BGP alerts

Hello,

Was there an update last night or recently that had to do with BGP alerts?

I have an ASR9006, LibreNMS says that all the ipv4 sessions are down, but on the router that sessions are up.

LibreNMS says the ipv6 sessions are fine.

I deleted the alert rule and then re-added it. Same results.

What Info do you need?

-Mike

After I posted this message I did the ./daily.sh -

I went from -

[root@librenms librenms]# ./validate.php

Component Version
LibreNMS 1.33-363-g2b1d63c
DB Schema 230
PHP 7.1.11
MySQL 5.1.73
RRDTool 1.3.8
SNMP NET-SNMP 5.5

====================================

to -

[root@librenms librenms]# ./validate.php

Component Version
LibreNMS 1.33-364-g47cb014
DB Schema 230
PHP 7.1.11
MySQL 5.1.73
RRDTool 1.3.8
SNMP NET-SNMP 5.5

====================================

My issue still exists…

-Mike

Hi Mike,

It might be helpful to see your BGP alert rule? Unless they are the default ones with no changes made at all?

-Jeff

It is the default rule.

I also have 2 ASR9001’s and this issue is not happening on them.

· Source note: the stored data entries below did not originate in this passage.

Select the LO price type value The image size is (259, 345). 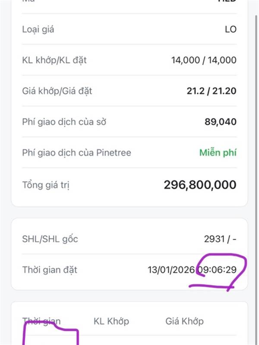pos(231,29)
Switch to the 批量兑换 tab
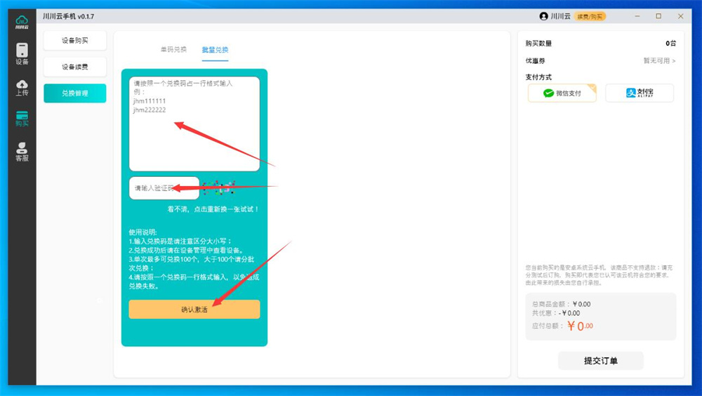This screenshot has width=702, height=396. (215, 50)
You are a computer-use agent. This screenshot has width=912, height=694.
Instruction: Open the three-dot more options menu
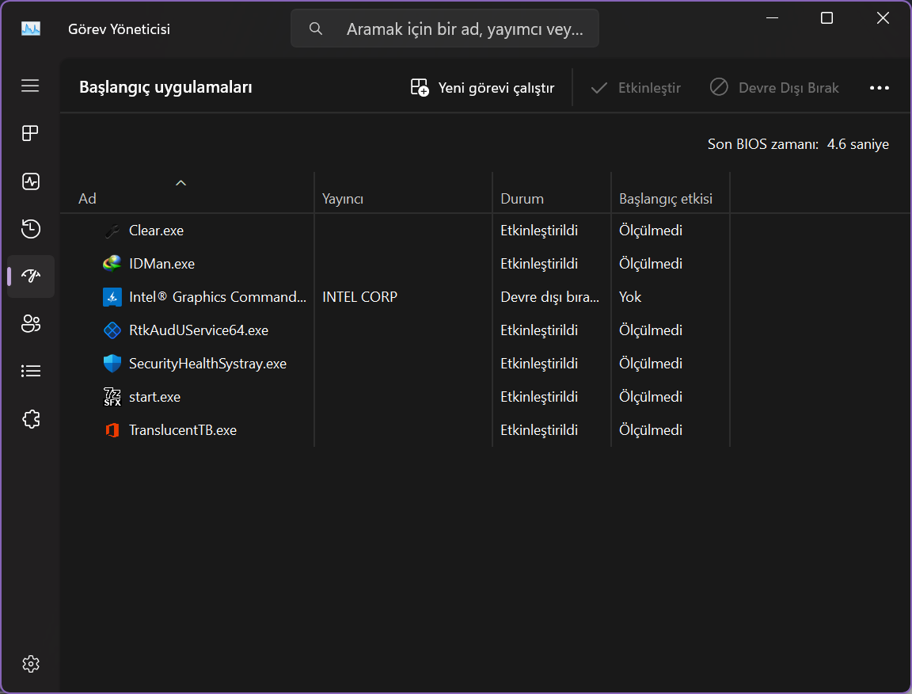[880, 87]
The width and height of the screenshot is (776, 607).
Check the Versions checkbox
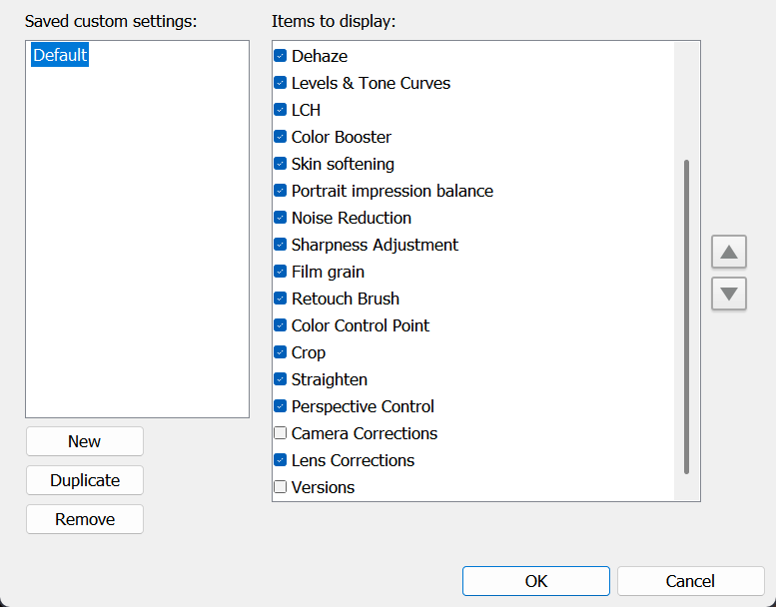281,488

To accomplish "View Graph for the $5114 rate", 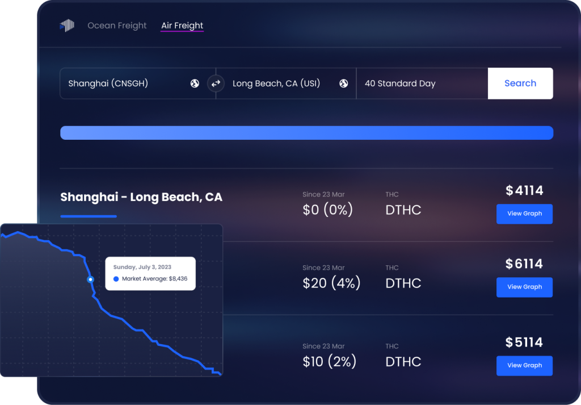I will pos(524,366).
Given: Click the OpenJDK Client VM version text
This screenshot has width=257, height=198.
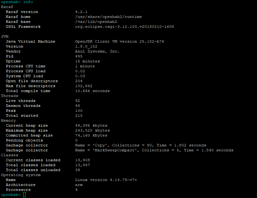Looking at the screenshot, I should click(x=119, y=41).
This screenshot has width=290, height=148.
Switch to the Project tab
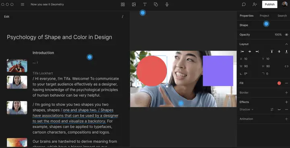[264, 16]
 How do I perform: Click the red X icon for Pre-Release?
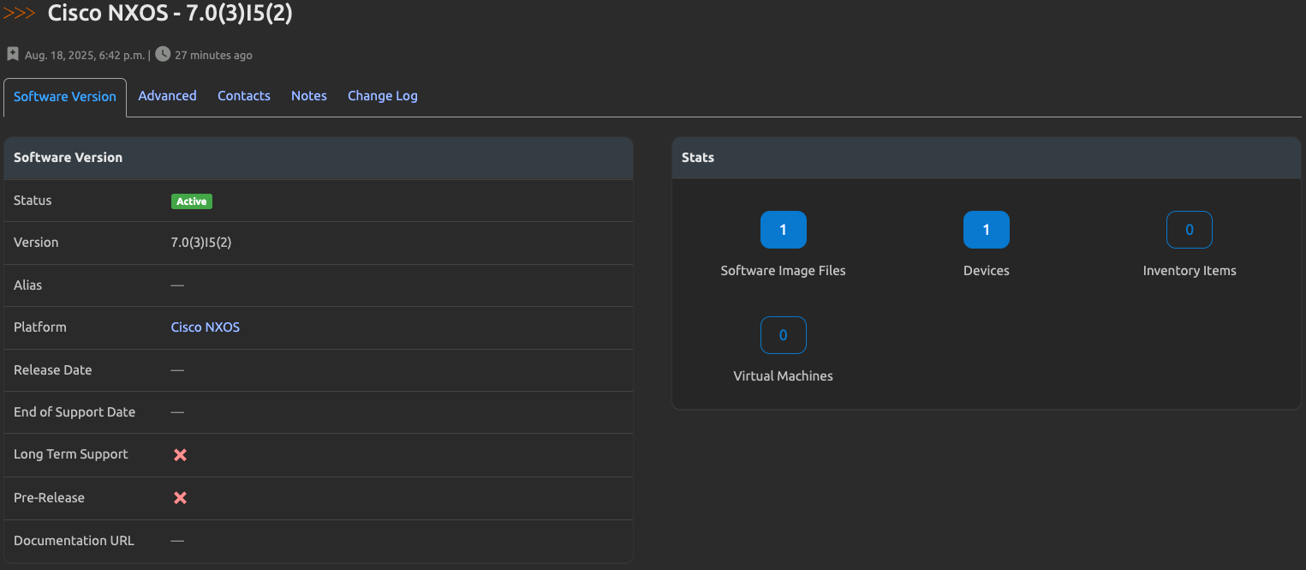180,497
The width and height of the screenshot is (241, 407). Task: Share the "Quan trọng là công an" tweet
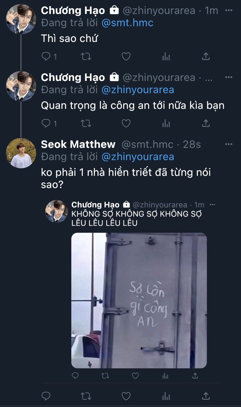pyautogui.click(x=206, y=123)
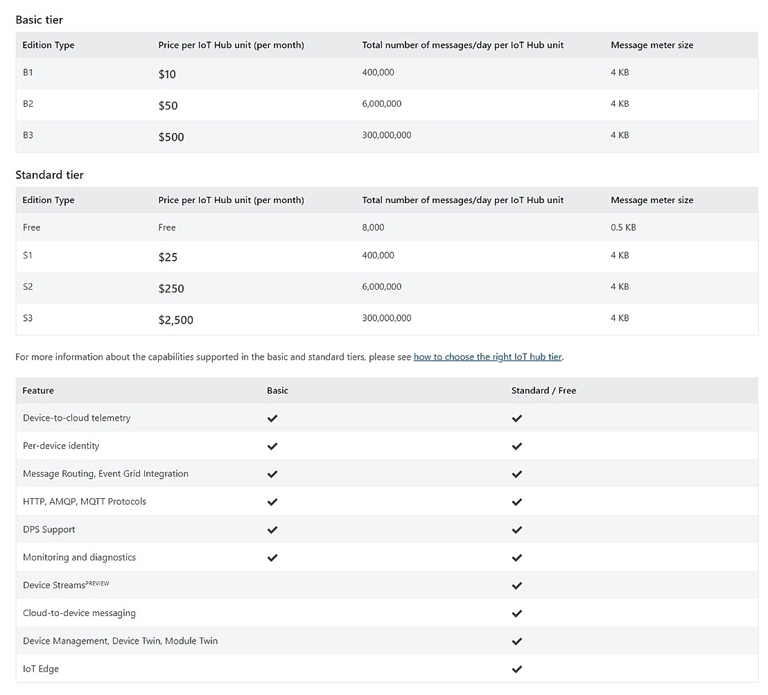Click the S2 edition type cell
Image resolution: width=768 pixels, height=695 pixels.
(x=28, y=287)
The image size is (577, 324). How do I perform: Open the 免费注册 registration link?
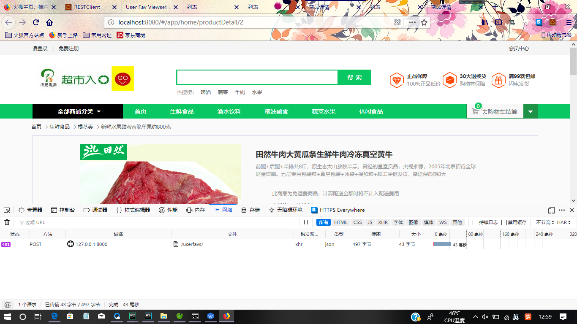pos(69,48)
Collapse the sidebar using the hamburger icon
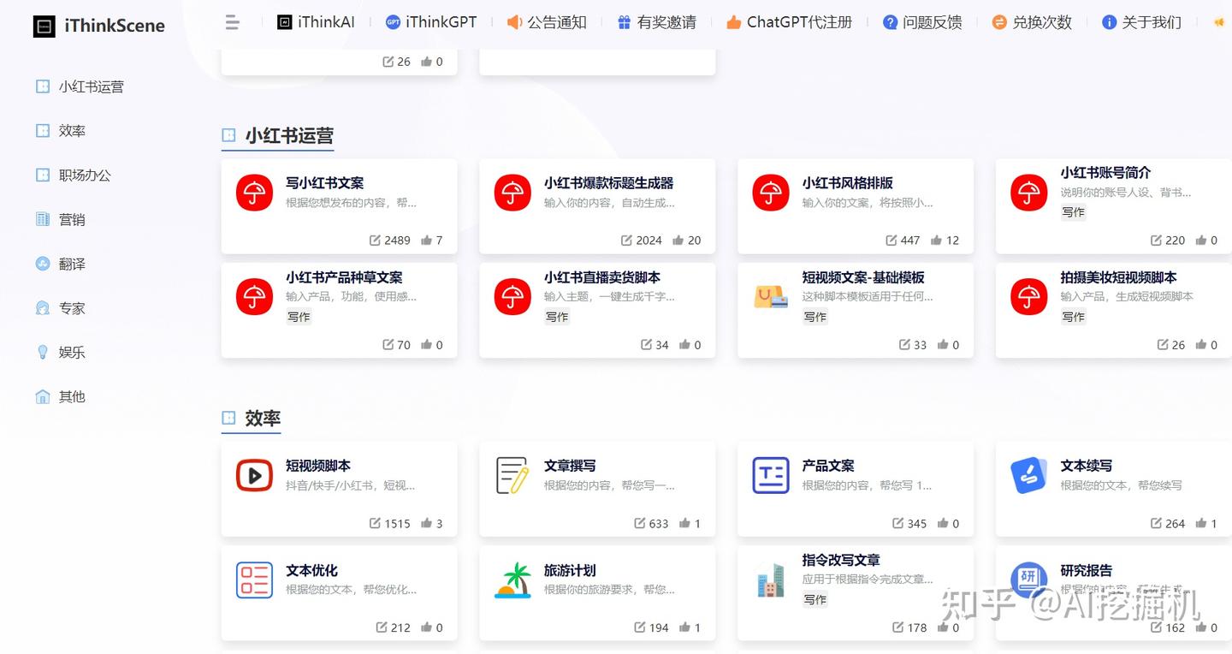This screenshot has height=654, width=1232. click(231, 23)
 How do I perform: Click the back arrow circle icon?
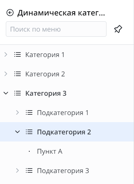[x=10, y=13]
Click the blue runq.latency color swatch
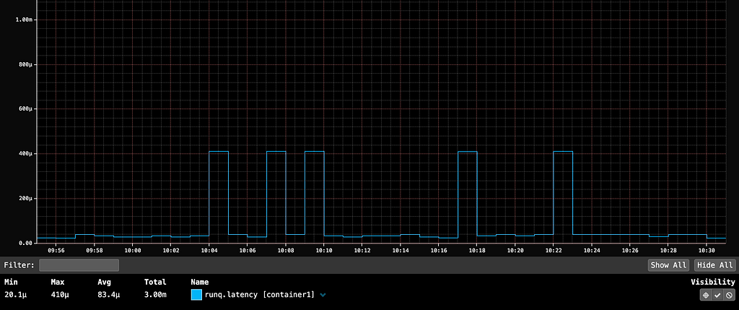This screenshot has width=739, height=310. coord(196,295)
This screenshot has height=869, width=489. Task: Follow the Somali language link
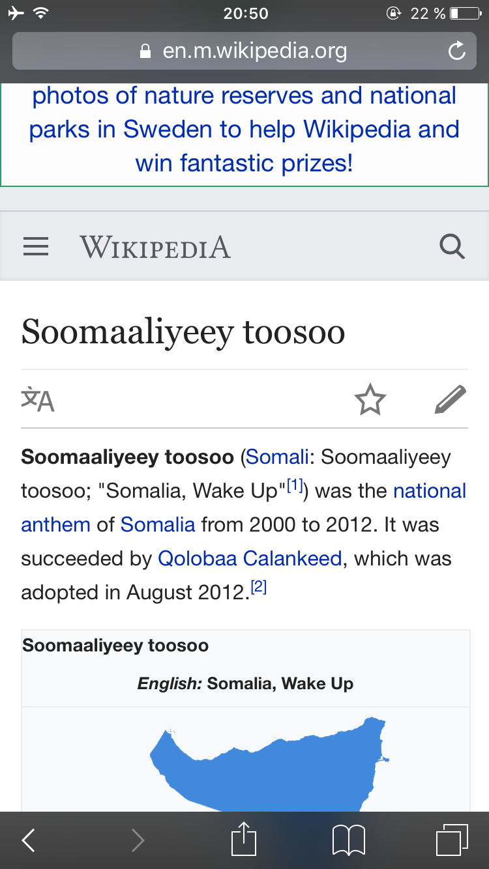[x=277, y=457]
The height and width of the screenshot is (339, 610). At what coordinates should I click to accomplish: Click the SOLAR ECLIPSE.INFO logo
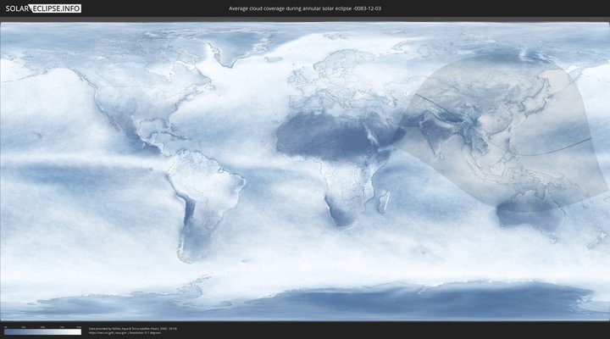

I deleted the rule and then re-added, still no change.

Still having issue.

Attached are screen shots of all the alerts that LibreNMS says are down, but are really up, the alerts i have configured, and the config of the BGP down alert.

Something changed with with the LibreNMS update that happened Thursday Night (1/18/18) into Friday Morning (1/19/18) USA East Coast Time.

Ideas?

Thanks,

-Mike

Hello @mvoity,
It is probably connected to bgp-peers refactor by @murrant.
I tested it but probably missed something or some incompatibility
with your device.
Try to collect:
./discover.php -h affected-device -m bgp-peers -d
./poller.php -h affected-device -m bgp-peers -d
and check output for problems.

@zombah Thanks for you reply.

I did the discovery.php and poller.php.

The outputs are a mile long each, first pass i didn’t see any errors.

What info, if any, should i post?

Thanks!

-Mike

@mvoity Hm if no visible signs try to save output into file, then revert bgp-peers update commit and collect again, after that diff outputs to see differences. Usually last part of discover with sql inserts is most readable for comparison.

Here is the output -

Nothing is jumping at me -

https://pastebin.com/9kxwRAjx

@mvoity Ah i forgot that discover.php for Cisco only show peer list, status changes tracked with poller.php where shown all peer stats and its safis stats. Output seems fine, try to grep it for neighbor which status you expect parsed wrong and track all its occurancies.

@zombah, Again, thanks for your response, It’s all the ipv4 Neighbors on this router that LibreNMS sees as down, in reality they are up. The ipv6 neighbors are not reporting down.

Something clearly changed in the LibreNMS code Thursday Night (1/18/18) into Friday Morning (1/19/18) because prior to Friday Morning, LibreNMS saw the device as everything was a-ok with BGP.

-Mike

Can you post the poller debug output? ./poller.php -m bgp-peers -d -h HOSTNAME

Also, if you are willing to donate some test data, we can try to make sure this doesn’t happen again. ./scripts/collect-snmp-data.php -m bgp-peers -h HOSTNAME

@mvoity I see alot “No Such Instance currently exists at this OID” in your log and result empty arrays with peers cbgp data, so problem somehow connected to polling stats from devices.
@murrant it seems @mvoity posted discover and poller data in one paste, just scroll to the bottom

Thanks I’ll check it in a bit.

I checked one of my iosxr boxes with both ipv4 and ipv6 peers, they seems fine. But i have much fewer peers on it and polling with snmp v2.

Try upgrading your net-snmp, 5.5 is pretty old.

Thank you @zombah and @murrant for you replies.

I use v3 on this router.

What version of NET-SNMP do you recommend for a RHEL 6.9 server? 5.7?

Thanks again,

-Mike

Yes, the latest release of net-snmp 5.7 should do.

@murrant Thank you again for your reply, I will give that a shot. Do you know what repo i might find it from easily or is this something i need to do from scratch?

Thanks,

-Mike

@murrant Thanks again for your reply.

Moving to NET-SNMP 5.7 is going to be more difficult then expected.

Like i said in previous post, Something clearly changed in the LibreNMS code Thursday Night (1/18/18) into Friday Morning (1/19/18) because prior to Friday Morning, LibreNMS saw the device as everything was a-ok with BGP.

How can I get someone to look into this deeper and what kind of debugs or data do you need to fix this?

Thanks,

-Mike